At present, nlpsub only supports submitting a single command at a time (except for array jobs) so you'll need to run nlpsub over each command. If there's demand, it will support submitting a whole list of commands at once.
These commands operate on PBS job IDs. When you submit a job with nlpsub, nlpsub will report the jobs PBS job ID. Additionally, showq will list these as well.
qdel deletes jobs from the queue and kills running jobs. qhold will put a hold on a job in the queue (thus causing it to not be run). This can be used when you want to let someone else run ahead of you or if you've made a mistake in your job that you'd like to correct first. qrls removes the hold on a queued job.
Debugging and diagnostics
To get more information about a specific job, try
qstat -f <jobname> and
- "diagnose -p" will give you details about the priorities of jobs waiting in the queue.
- "diagnose -f" will give you details on everyone's PBS usage and how fair share scores are determined.
- Adding --debug and/or -v to nlpsub will make it print the command line it is using to submit your job -- see if you can run your script file locally.
In addition to queues, priority levels (-p in nlpsub) and "fair share" influence scheduling order. There are four priority levels:
- high (runs first)
- preemptable (runs last, can be suspended by high and normal jobs)
See PBS FAQ for a summary of when you should use which. The "fair share" component of priority calculates how much you've used PBS in the past two weeks (with a decaying scale). PBS aims to equalize CPU time usage across all users so heavy users will get lower job priorities. Note that "social scheduling" (i.e. emailing other users and negotiating resources) is still a viable option -- as needed, users may put holds on their jobs or cancel/unqueue them to make way for other users. If users are non-responsive to social scheduling, you may email the grid czar(s).
- For emailing the details about life of a job, you can use -M and --mail-user options. The option -M takes values: b (begins execution), e (terminates normally), a (aborted by the batch system). The default email address is <username>@stanford.edu. To specify other email address, use --email@example.com
- To overwrite contents of the log directory (by default PBS appends the log), use --clobber.

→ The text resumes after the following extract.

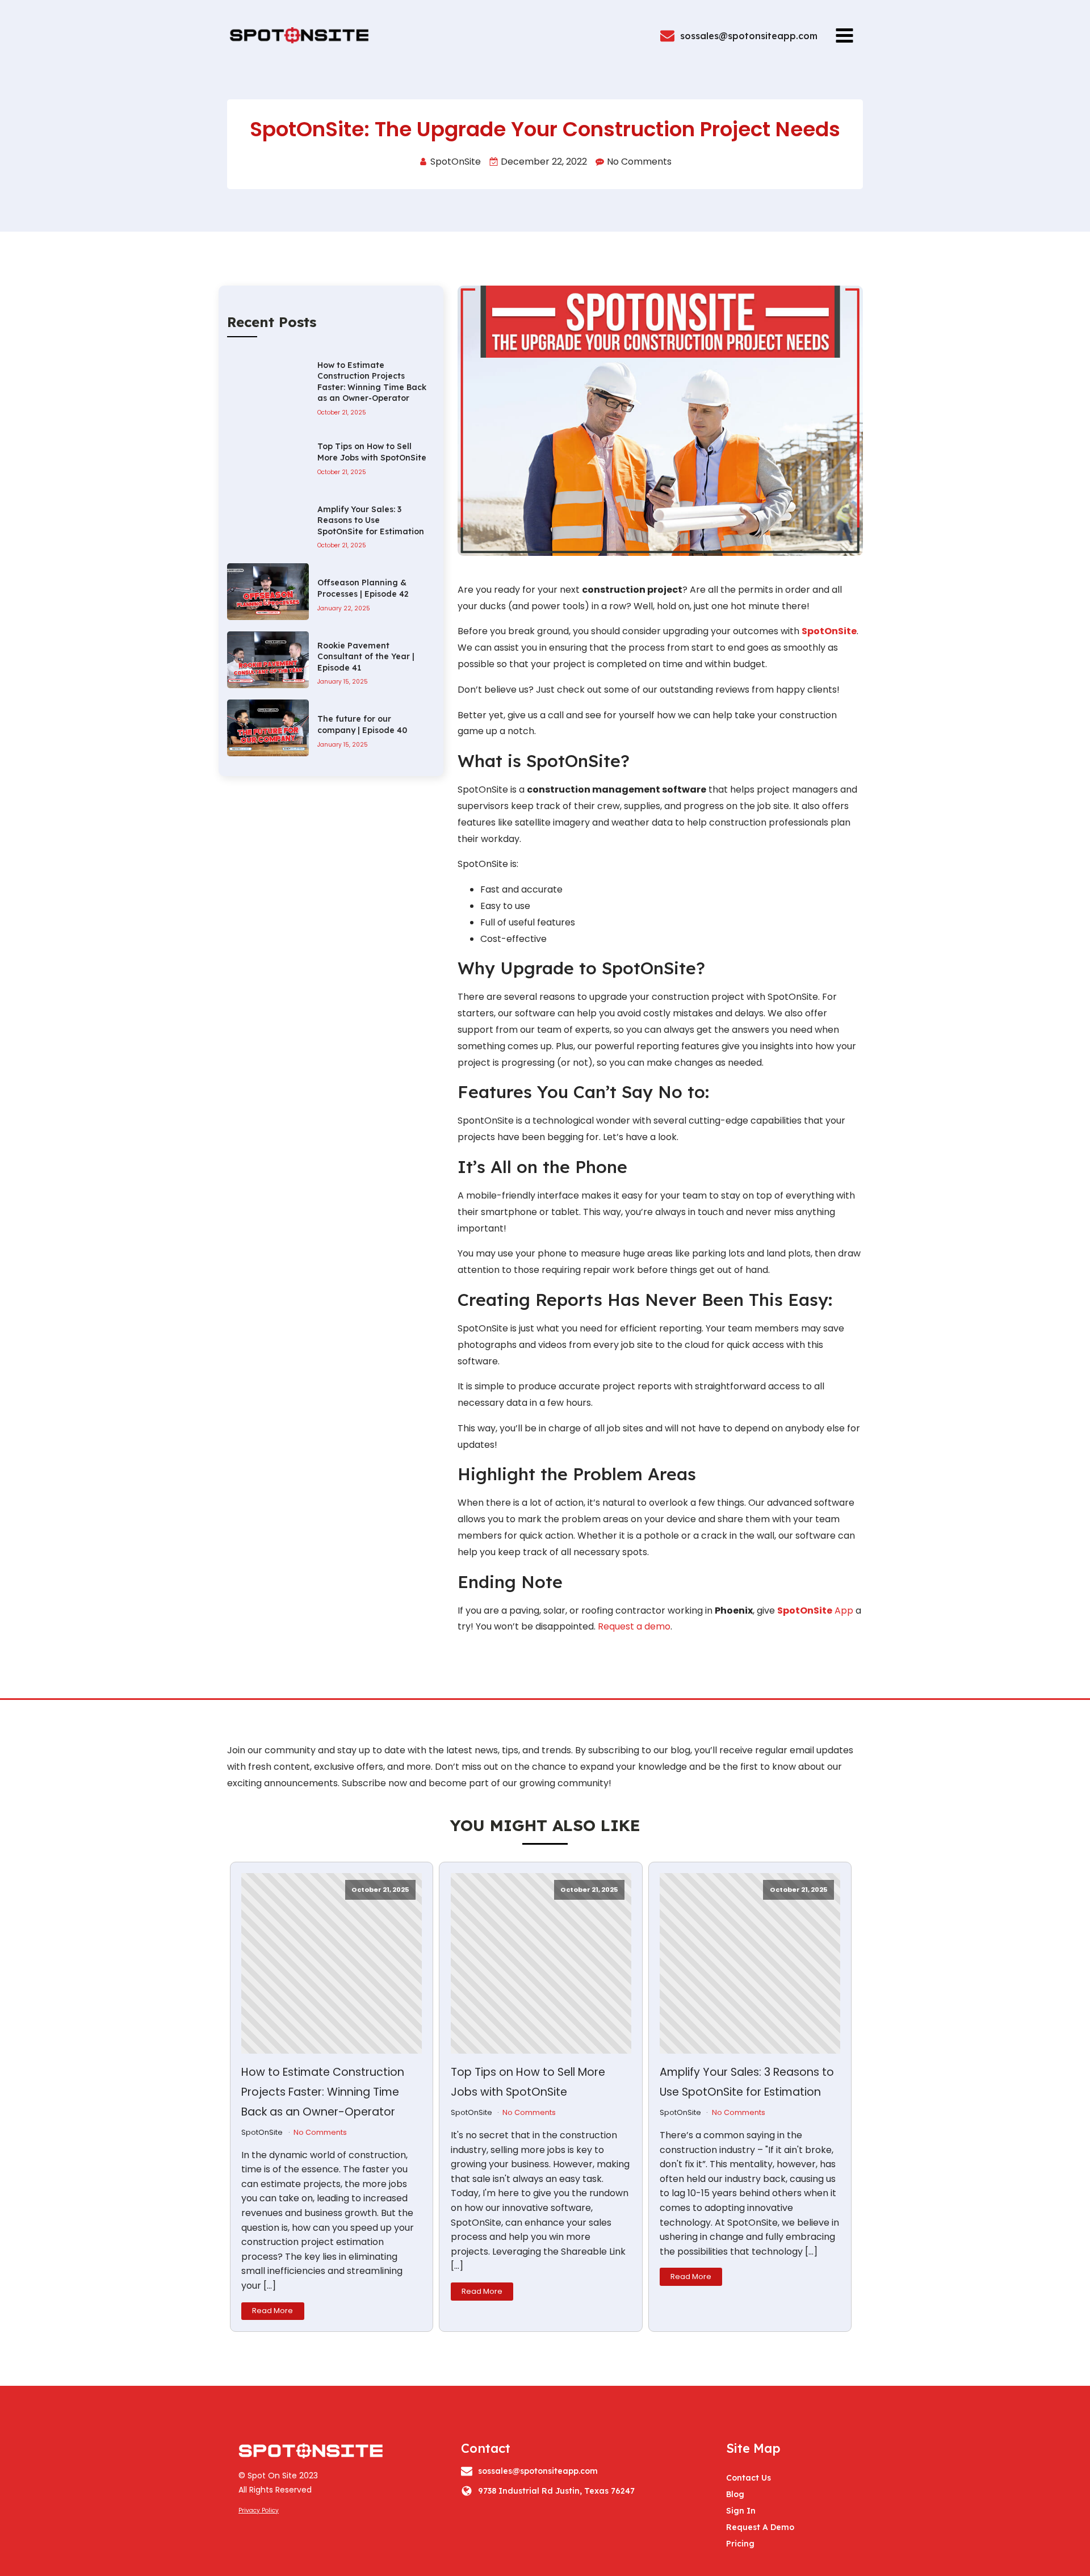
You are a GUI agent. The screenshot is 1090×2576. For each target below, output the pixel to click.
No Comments (320, 2132)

Tips for running jobs on the cluster
- When running large batches of jobs, test a couple first to make sure they're correct. Running jobs in batches amplifies your errors (including the really bad ones which fill up disks, overload machines, etc.)
- Design your programs to be more parallelizable -- sometimes this is very hard, but often it is easy to make them operate on a subset of the input files (for data-independent problems)
- Avoid running daemons as part of your jobs. Daemons are no longer part of your process subtree which means that PBS won't kill them properly with qdel.
Questions or suggestions?
Please tell the grid czar(s) if you have any feedback or observe any bugs. Also, if this page seems out of date, please update it or let the grid czar(s) know.
- Support code (including nlpsub) lives in /u/nlp/packages/nlpbs/. It's all in Python and should be easy to extend. It lives in SVN under trunk/nonjavanlp/projects/nlpbs if you'd like to help out.